**TEXTO FORNECIDO**

= = = =

Quadragésimo oitavo episódio da série Bom ou mau tempo na bolanha, do nosso camarada Tony Borié, ex-1.º Cabo Operador Cripto do Cmd Agru 16, Mansoa, 1964/66.
Lembrando o Iafane, o tal barqueiro do rio Mansoa, que
naquela barraca, existente do lado norte da ponte do
rio, ia construindo a sua nova canoa, enquanto fumava com o Cifra os tais cigarros feitos à mão. Talvez seu
pai, seu avô, ou os seus antepassados tivessem construído canais e
superfícies
agrícolas, naquelas
terras alagadiças a
que principalmente
nós os militares,
chamávamos bolanhas,
que circundavam esse
mesmo rio,
principalmente na
altura da maré cheia,
que se enchia de água
turva, cheia de lama
e outras espécies.
Talvez nessa época, do lado
de cá, neste continente, os primeiros habitantes da região onde
hoje é a cidade de Phoenix, no estado do Arizona, que foram os índios “Hohokam”, tivessem construído canais para tornar a região
próspera, principalmente para a agricultura, só que esses
canais, em lugar de trazerem água do rio Mansoa, lá na Guiné,
traziam água do “Salt River”, que ficava neste estado do
Arizona, um pouco mais a sul.
Estou a falar-vos da cidade de Phoenix, no estado do
Arizona, que é a capital e a cidade com mais população neste
estado, onde nos dizem que inicialmente este território era
domínio do “Império
Espanhol”, e que a
cidade começou a
desenvolver-se por
altura de 1860,
quando o governo
americano construiu
o “Fort McDowell”,
que estava
localizado nas
proximidades de onde
hoje está a cidade
de Phoenix.

= = = =

**DADOS REGISTADOS**
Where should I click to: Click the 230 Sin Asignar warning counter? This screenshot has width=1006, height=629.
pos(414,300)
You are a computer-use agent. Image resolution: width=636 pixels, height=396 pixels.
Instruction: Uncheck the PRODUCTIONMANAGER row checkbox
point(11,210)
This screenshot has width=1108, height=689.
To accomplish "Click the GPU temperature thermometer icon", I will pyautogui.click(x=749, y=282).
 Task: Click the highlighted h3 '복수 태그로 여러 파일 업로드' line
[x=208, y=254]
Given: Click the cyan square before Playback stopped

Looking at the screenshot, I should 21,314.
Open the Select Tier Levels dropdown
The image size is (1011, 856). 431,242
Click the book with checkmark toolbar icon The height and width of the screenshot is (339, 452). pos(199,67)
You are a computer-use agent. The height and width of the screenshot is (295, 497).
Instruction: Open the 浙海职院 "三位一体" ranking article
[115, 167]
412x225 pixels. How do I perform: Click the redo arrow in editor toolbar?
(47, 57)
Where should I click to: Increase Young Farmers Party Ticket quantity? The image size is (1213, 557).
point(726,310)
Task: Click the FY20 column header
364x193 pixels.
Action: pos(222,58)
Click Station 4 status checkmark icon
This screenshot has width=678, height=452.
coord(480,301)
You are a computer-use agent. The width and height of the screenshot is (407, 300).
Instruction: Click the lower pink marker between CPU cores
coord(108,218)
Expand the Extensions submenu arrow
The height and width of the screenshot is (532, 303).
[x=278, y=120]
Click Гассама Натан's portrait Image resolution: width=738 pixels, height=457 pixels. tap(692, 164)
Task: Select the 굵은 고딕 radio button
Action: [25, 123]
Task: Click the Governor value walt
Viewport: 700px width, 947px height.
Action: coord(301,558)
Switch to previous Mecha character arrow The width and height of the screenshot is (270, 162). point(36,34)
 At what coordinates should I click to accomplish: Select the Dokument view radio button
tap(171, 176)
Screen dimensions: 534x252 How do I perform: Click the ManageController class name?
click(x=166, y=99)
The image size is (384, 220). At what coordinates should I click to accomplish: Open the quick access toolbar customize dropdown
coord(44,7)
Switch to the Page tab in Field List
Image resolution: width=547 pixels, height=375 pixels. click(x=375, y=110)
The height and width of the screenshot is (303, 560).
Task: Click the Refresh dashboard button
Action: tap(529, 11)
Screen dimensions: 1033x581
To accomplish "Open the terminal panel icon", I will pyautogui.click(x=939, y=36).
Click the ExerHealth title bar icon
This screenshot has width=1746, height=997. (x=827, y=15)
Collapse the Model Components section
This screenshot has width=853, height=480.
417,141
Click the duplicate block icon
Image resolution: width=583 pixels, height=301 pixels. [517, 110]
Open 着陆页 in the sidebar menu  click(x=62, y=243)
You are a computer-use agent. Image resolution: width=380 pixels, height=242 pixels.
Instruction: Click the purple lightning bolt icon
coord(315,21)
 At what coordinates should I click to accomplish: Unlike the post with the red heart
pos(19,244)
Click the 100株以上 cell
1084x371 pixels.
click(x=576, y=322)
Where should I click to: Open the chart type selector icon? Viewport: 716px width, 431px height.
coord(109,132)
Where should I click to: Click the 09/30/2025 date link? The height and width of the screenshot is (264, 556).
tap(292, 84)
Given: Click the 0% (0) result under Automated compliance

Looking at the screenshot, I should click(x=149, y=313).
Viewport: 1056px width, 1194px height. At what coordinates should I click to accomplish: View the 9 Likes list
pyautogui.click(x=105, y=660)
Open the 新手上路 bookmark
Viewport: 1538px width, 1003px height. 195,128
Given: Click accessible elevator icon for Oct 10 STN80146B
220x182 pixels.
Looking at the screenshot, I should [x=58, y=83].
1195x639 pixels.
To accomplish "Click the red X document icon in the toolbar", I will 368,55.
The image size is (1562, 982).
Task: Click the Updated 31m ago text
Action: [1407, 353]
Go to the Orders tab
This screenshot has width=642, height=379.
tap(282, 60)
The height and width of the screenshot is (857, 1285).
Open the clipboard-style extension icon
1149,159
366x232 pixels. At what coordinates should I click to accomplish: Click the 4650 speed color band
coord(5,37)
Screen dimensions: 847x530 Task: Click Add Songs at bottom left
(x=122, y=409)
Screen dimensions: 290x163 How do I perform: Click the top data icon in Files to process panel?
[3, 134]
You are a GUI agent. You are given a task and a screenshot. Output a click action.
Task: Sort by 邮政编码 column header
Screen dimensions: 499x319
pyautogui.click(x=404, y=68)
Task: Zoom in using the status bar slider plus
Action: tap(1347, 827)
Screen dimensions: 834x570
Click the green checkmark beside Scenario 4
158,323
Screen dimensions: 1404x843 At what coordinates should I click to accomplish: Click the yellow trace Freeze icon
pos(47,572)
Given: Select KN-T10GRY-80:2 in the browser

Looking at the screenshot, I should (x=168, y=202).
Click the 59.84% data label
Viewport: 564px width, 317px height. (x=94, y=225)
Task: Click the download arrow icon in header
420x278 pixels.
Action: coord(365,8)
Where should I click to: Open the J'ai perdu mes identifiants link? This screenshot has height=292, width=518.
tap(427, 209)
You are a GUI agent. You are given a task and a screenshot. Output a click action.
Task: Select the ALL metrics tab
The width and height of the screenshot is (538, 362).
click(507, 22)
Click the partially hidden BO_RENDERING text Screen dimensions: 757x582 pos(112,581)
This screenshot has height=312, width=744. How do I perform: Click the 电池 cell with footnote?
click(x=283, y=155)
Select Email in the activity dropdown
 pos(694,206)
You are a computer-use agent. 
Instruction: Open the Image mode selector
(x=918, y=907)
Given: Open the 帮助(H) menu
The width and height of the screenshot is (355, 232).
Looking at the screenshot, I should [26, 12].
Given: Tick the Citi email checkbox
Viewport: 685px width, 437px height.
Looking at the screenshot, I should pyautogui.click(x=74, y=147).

= = = =

**INSTRUÇÕES**
a) Responda a estas perguntas com base no texto sobre Phoenix:
(i) Onde ficava a barraca em que o Iafane ia construindo a sua nova canoa?
(ii) De que rio traziam água os canais que os Hohokam terão construído?
(iii) Em que altura começou a cidade de Phoenix a desenvolver-se, segundo o texto?
b) Traduza para inglês esta frase do texto sobre Phoenix: "Estou a falar-vos da cidade de Phoenix, no estado do Arizona, que é a capital e a cidade com mais população neste estado, onde nos dizem que inicialmente este território era domínio do “Império Espanhol”, e que a cidade começou a desenvolver-se por altura de 1860, quando o governo americano construiu o “Fort McDowell”, que estava localizado nas proximidades de onde hoje está a cidade de Phoenix."
c) Prossiga o texto sobre Phoenix a partir da última frase apresentada.

**RESPOSTAS POR TAREFA**
a)
(i) Do lado norte da ponte do rio Mansoa.
(ii) Do "Salt River", no Arizona, um pouco mais a sul.
(iii) Por altura de 1860, quando o governo americano construiu o "Fort McDowell".

b) I am talking to you about the city of Phoenix, in the state of Arizona, which is the capital and the most populous city in this state, where we are told that this territory was initially under the dominion of the “Spanish Empire,” and that the city began to develop around 1860, when the American government built “Fort McDowell,” which was located near where the city of Phoenix stands today.

c)
Para abastecer o forte, Jack Swilling, que na altura devia de ter alguma
influência e, claro, algum poder financeiro, veio com as
tropas para esta região, onde construiu um “rancho”.
Nessa altura, iniciaram a recuperação, reconstruindo os tais
canais, inicialmente
construídos pelos índios
“Hohokam” e, aquela região
deserta passou a abrigar
uma produção forte,
especialmente de trigo.
Assim foi fundada talvez
uma vila ou aldeia, que
começou a ter um
desenvolvimento mais
expressivo a partir do
final do século dezanove, pela sua importância como caminho para o próspero Oeste, na “corrida ao ouro”, principalmente para o estado da Califórnia, recebendo uma grande quantidade de produtos e serviços, assim como a chegada do caminho de ferro a esta região, que por coincidência ou não, se dá também por essa mesma altura.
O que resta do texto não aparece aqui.